Zaden riu, descrente, sentindo seu rosto esquentar com o constrangimento.
— E eu aqui pisando em ovos para saber a sua opinião quando na verdade você já sabia o tempo todo... — passou a mão pelo cabelo, puxando os fios dourados para trás. — Sebastian e Loren, aqueles dois safados. Se divertindo às minhas custas, não é?
— Você não faz ideia do quanto. Mas para te dar uma noção, basta dizer que Loren fez até um desenho de Alison levando um cachorrinho com o seu nome gravado na coleira para passear — o amigo comentou, mal contendo o sorriso. — Todavia, se te serve de consolo, o seu eu canino parecia bem feliz.
— Aquele italiano metido à besta — Zaden riu, descrente, imaginando seus amigos gargalhando ao redor de Loren enquanto ele trabalhava em sua caricatura. — O idiota tem sorte de que eu estou mais curioso para ver o tal desenho do que irritado pelo que ele quis insinuar. Além do mais, se tiver sido fiel ao original, a minha versão de quatro patas deve ser um verdadeiro espécime a ser admirado.
— Você realmente não deixa passar uma, Zaden — Charles disse de modo auspicioso, se inclinando contra o encosto de sua cadeira. — Brincadeiras à parte, é muito bom saber que você se importa com o que eu penso a respeito do seu relacionamento com a minha irmã, apesar de não ser algo que dependa da minha aceitação. Contudo, se quer minha opinião sincera, eu diria que não poderia escolher ninguém melhor para gostar da Alison. Ela costuma ser meio fechada emocionalmente, mas parece confiar muito em você.

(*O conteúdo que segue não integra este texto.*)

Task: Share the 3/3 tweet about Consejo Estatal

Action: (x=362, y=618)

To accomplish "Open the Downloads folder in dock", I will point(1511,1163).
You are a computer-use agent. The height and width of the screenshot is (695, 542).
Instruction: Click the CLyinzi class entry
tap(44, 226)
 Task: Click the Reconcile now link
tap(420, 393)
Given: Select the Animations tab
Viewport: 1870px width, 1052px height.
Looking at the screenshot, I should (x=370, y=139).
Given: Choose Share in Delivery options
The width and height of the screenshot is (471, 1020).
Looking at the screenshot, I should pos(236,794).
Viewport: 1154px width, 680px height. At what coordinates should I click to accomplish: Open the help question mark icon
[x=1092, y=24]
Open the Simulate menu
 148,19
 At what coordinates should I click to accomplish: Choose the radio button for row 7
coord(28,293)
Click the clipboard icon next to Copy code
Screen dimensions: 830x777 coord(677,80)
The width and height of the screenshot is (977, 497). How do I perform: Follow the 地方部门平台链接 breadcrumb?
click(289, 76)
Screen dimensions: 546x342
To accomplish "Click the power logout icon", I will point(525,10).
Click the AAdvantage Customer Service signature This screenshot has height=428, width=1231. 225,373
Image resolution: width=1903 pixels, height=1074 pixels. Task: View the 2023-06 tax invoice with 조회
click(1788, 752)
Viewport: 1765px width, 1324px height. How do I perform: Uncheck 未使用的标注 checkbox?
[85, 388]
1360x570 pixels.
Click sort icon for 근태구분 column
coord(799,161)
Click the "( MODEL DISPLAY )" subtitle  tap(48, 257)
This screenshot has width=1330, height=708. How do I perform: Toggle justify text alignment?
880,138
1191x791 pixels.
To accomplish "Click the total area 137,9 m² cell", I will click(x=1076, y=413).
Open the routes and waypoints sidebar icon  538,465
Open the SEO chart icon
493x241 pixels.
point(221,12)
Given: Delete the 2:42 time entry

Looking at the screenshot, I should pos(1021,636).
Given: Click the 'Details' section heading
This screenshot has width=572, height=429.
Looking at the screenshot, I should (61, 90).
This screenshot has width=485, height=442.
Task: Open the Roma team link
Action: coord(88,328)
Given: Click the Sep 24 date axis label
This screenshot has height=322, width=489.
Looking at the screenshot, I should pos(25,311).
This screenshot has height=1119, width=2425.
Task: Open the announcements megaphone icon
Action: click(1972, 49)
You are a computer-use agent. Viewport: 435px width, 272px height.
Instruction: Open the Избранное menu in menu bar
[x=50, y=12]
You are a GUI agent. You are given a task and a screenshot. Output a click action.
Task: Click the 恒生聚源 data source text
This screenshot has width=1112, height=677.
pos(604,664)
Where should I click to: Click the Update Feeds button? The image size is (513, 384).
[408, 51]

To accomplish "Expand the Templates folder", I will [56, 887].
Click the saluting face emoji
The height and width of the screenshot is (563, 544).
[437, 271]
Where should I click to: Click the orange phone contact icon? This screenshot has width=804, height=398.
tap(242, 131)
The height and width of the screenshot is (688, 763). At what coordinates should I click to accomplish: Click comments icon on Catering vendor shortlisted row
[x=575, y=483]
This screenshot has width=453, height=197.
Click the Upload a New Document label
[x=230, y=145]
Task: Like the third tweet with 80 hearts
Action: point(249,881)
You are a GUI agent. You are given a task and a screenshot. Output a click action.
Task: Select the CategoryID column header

Fico feliz de vê-la se abrir tanto com alguém, principalmente se tratando de um dos meus melhores amigos — pigarreou, assumindo um ar austero. — Então, quando você me pergunta se ver duas das pessoas que mais amo fazendo bem uma a outra me incomoda, a minha resposta vai ser não, apesar de eu não fazer a menor questão de estar presente durante quaisquer demonstrações de afeto entre vocês dois e... você não vai querer me abraçar agora, vai?
— Desculpe interromper o seu discurso, senhor presidente do clube de debate, mas acho que sim, esse é um ótimo momento para um abraço — o loiro assentiu, com um sorriso emocionado, indo com os braços abertos na direção do amigo.
Charles suspirou, se levantando de sua cadeira.
— Você gosta muito de abraços — o baterista falou, apertando as costas de Zaden uma vez antes de lhe dar alguns tapinhas firmes no ombro. — Isso vai ser um problema, porque a minha irmã não é do tipo que vive abraçando.
— Nós podemos entrar em consenso.
— Não a magoe. Nunca.
— Eu não vou.
E Zaden fez de tudo para que isso não acontecesse, mas acabou magoando-a mesmo assim.